Siyang Li, a PhD student in MCLab, obtained an intern offer from Google. Congratulations! We have an interview with her about internship hunting.
What is the normal intern hiring procedure and how did you prepare for it?
For internship in big tech companies, usually we can apply online or through internal referral. If the resume review goes well, we can proceed to phone interviews, solving some programming problems. That definitely requires a lot of practice. I spent several months on it last year. After passing the phone interviews, there are team matching interviews and we need to find out the most suitable team to work with. Good communication skills would help. Sometimes, you have to go through several matching interviews before getting an offer.
I did an intern last year at Google and this year I get a returning offer, which is a lot easier as long as one performs well in previous interns.
How was it like working at Google?
My colleagues were quite helpful. My host was always happy to answer any question and I did ask a lot. The working environment was also quite relaxing. You can get free meals and snacks every day. There are also gyms and video game rooms. Now those facilities become a standard in software industry but I think it was Google who started it.
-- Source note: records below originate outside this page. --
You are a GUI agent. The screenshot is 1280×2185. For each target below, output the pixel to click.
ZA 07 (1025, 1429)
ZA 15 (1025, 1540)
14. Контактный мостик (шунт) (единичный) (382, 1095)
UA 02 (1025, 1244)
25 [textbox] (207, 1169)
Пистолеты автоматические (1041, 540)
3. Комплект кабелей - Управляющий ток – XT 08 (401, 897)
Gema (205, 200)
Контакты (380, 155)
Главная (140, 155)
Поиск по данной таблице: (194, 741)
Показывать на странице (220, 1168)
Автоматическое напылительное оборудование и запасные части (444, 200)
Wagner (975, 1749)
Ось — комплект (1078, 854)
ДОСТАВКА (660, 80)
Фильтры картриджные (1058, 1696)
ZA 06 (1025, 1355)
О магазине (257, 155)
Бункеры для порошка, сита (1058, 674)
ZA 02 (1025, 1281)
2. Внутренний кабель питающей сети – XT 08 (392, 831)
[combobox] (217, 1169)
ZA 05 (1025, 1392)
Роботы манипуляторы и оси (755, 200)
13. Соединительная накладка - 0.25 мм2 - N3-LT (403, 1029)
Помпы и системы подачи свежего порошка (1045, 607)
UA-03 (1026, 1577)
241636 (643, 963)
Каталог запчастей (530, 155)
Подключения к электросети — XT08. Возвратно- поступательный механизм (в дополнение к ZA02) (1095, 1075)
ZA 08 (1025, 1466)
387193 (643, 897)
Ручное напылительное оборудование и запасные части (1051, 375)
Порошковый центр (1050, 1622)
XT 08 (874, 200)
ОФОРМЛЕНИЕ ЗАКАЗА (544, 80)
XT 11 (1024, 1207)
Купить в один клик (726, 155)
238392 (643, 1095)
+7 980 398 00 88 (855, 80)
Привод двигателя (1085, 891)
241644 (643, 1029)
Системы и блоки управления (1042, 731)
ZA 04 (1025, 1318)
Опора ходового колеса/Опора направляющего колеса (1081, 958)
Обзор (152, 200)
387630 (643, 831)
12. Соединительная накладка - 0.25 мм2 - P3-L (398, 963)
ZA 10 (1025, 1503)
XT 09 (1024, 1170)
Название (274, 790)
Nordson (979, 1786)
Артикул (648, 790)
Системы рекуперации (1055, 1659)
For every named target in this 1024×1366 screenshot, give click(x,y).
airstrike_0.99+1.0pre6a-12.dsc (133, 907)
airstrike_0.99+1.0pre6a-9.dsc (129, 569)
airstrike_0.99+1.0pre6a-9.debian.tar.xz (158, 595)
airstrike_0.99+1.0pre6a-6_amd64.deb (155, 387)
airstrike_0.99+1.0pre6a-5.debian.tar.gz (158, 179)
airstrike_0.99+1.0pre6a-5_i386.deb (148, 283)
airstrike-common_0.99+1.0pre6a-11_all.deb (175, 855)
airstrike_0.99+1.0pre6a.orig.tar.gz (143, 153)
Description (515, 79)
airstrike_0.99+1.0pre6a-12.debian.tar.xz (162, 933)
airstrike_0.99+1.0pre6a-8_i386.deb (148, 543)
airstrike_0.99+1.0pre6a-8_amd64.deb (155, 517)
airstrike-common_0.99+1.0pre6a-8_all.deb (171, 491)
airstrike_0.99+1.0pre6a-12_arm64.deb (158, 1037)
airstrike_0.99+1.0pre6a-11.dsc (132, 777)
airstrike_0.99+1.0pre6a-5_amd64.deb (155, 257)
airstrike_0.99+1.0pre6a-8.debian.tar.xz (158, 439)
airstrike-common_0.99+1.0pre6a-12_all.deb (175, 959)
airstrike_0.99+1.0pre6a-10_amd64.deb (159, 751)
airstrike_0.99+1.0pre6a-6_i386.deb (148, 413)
Any suggestions for your fellows?
I think PhD students should be careful about team matching when searching interns. Working on a project closely related the research topic would be an ideal situation; otherwise, it is better to think twice before accepting an offer. Of course, this strategy increases the risk of not getting an offer, so I would suggest starting intern hunting early. Starting early means more available positions and there is a higher chance to find a suitable team.